The only recommended treatment for NAFLD is weight loss. However, it is hard to adhere to lifestyle modifications for achieving it, making the need for effective and safe medications more urgent. In past years, numerous pharmacological therapies have been investigated, such as medications targeting the glucagon-like peptide-1 (GLP-1), peroxisome proliferator-activated receptors (PPARs) and intestinal microbiota. There is considerable evidence that the composition of the gut microbials in NAFLD patients changes significantly from control individuals[9,11,49], which contribute to obesity, insulin resistance and liver steatosis[12,16,50]. FMT is an emerging tool for manipulating intestinal microbiota, which is considered as a potential therapeutic approach for NAFLD. Although current outcomes on FMT therapy for NAFLD vary between RCTs and most are gloomy, aforementioned RCTs still demonstrate that patients might benefit from FMT due to improvement of small intestinal permeability, alleviation of hepatic necro-inflammation, and liver fat attenuation. Furthermore, the results from the three RCTs and pooled analysis are hardly considered as robust due to apparent limitations.

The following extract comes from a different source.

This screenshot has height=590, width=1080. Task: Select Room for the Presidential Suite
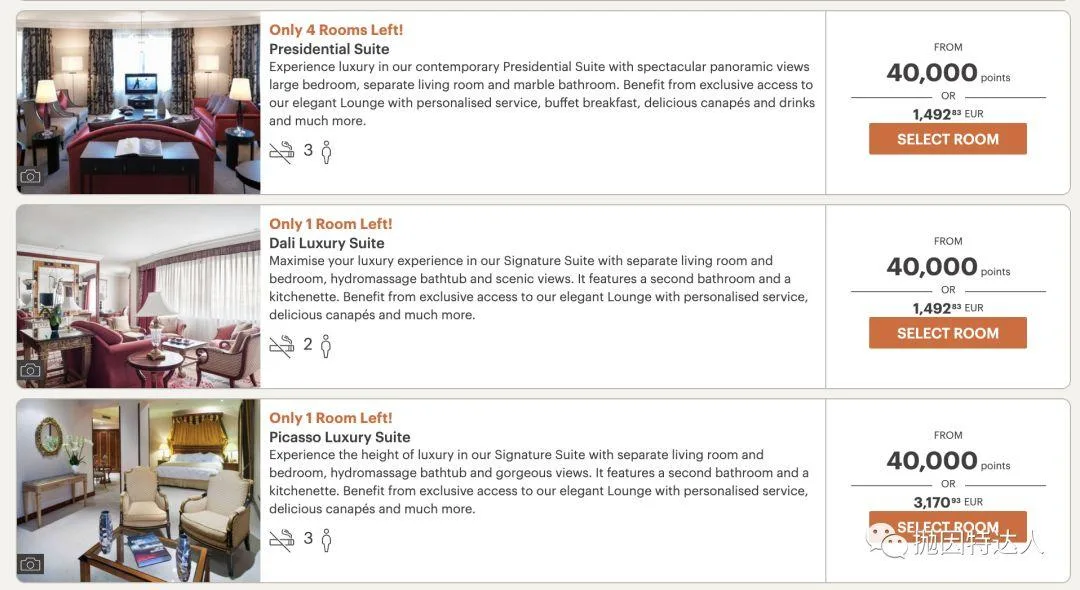pos(947,139)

Therefore, FMT is still expected to be promising in NAFLD treatment, but there are a series of obstacles that still need to be resolved.

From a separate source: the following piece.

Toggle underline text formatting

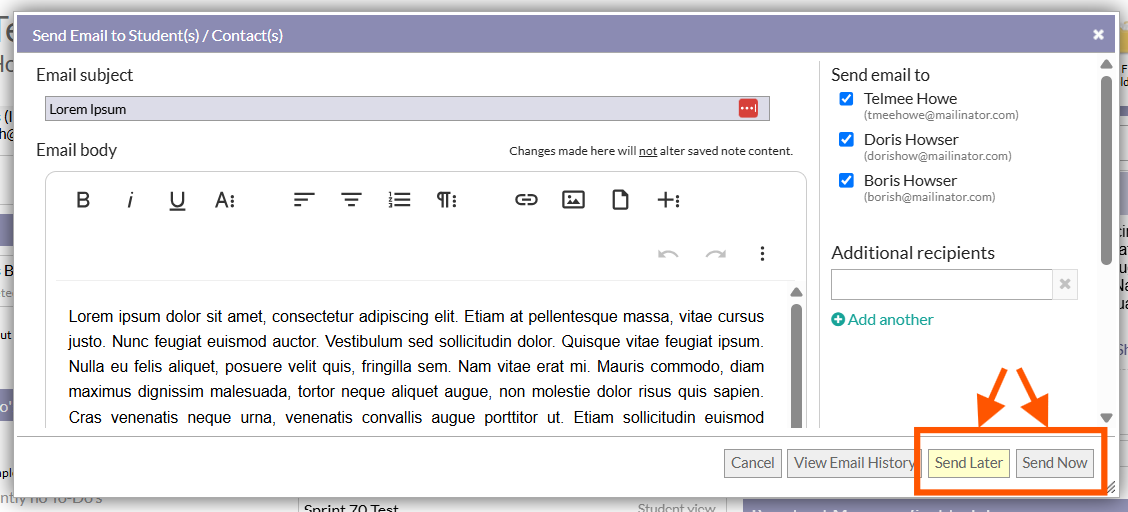[177, 200]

Firstly, the alterations of gut microbiota could be variable by each individual with NAFLD, or/and by the stage of NAFLD, and sometimes the results are contradictory[51,52]. Thus, the significant heterogeneity lying in gut microbiota makes the restoring of varied gut microbiomes by a fixed FMT difficult to be achieved, and also hinders the transforming of the success of one FMT directly to another population. Moreover, the characteristics of donor feces, in particular fecal microbiota richness, diversity, and compatibility, have considerable influence on the efficacy of FMT, while the rigorous criteria for donor selection has not yet been determined. Furthermore, repetitive FMT should be required to maintain the improvement of the gut microbiome, however, the management of FMT is still casual across trials. Although the safety of FMT is evidenced, long-term consequences of FMT are unknown as FMT still has rare risks. Therefore, the practice guidelines of FMT still need to be extensively investigated. Finally, FMT combined with other pharmacological therapies are worth considering in future trials since NAFLD involves multiple pathogenic factors.

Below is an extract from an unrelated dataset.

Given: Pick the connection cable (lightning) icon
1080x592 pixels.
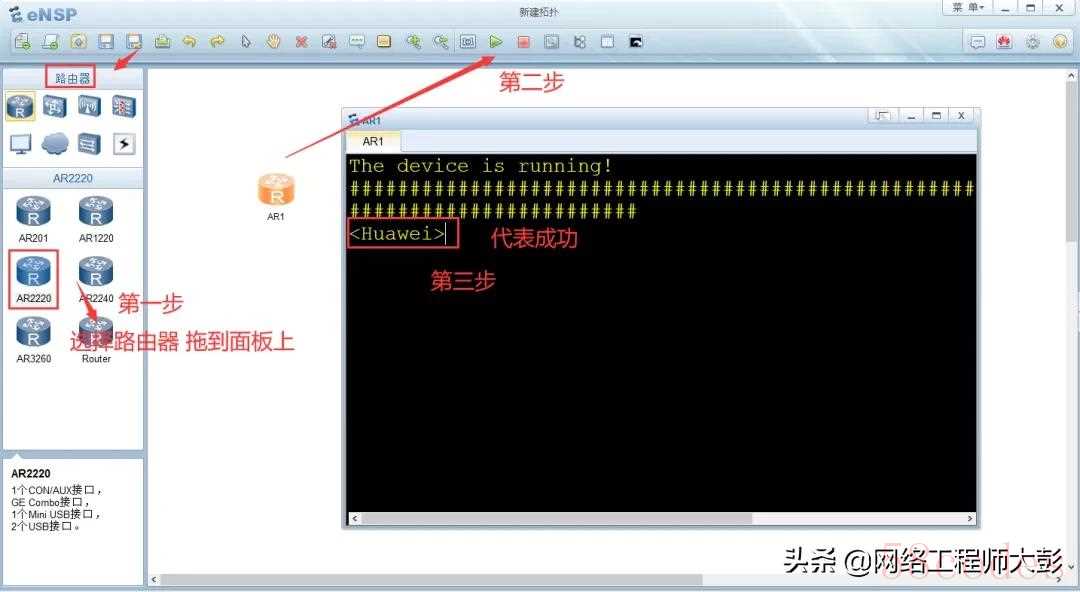Looking at the screenshot, I should coord(124,144).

In summary, our work highlighted disruption patterns of the gut-liver structure and function in NAFLD, and how FMT remolds the homeostasis of the gut-liver crosstalk to alleviate NAFLD. Since FMT is suggested as a therapeutic of great potential, increasing the number of clinical trials that are carried out and evaluating its efficacy in NAFLD needs to be a priority. We reviewed the published RCTs to analyze the evidence on the clinical efficacy of FMT in NAFLD patients. FMT failed to yield clinical benefit in blood lipid (i.e. triglycerides, cholesterol, LDL-C, HDL-C), and liver function (i.e. ALT, AST) parameters. By contrast, the improvement of small intestinal permeability and the alleviation of hepatic necro-inflammation in patients after FMT could be encouraging. Whereas the reliability of the above results is challenged by several limitations, especially small sample size and casual FMT administration protocols, it is believed that some obstacles still need to be resolved before fully inspiring the potential of FMT in the treatment of NAFLD. Future high-quality trials in more patients adopting more scientific management of FMT are essential to further validate the clinical benefit of FMT.


Authors are grateful to the scholars who participated in this study for their contributions.